[Data for this task]
*-*-*

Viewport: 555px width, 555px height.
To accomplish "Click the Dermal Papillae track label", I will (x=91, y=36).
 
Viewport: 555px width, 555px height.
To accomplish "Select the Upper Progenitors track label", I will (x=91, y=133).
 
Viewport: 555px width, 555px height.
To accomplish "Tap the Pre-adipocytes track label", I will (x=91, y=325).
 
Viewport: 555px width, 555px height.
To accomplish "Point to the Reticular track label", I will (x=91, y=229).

*-*-*

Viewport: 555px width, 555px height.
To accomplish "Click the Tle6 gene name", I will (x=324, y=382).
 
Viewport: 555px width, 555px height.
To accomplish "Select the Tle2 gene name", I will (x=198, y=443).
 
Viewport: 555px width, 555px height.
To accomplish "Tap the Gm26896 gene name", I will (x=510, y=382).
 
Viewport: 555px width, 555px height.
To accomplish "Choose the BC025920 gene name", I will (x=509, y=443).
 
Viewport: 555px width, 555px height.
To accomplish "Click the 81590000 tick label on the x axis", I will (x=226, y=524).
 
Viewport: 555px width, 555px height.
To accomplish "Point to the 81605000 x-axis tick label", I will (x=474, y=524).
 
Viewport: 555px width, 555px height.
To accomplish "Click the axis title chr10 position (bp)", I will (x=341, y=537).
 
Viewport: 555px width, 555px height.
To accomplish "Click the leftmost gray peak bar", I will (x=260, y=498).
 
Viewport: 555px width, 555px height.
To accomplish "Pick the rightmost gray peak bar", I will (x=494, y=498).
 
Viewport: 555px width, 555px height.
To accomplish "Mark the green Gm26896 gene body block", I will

*-*-*

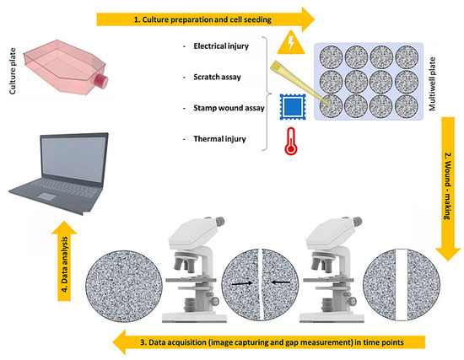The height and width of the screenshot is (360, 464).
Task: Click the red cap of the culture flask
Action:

*-*-*

[What is needed]
The answer should be only the number of lines in the data that contain the string "gene".

[Response for this exercise]
5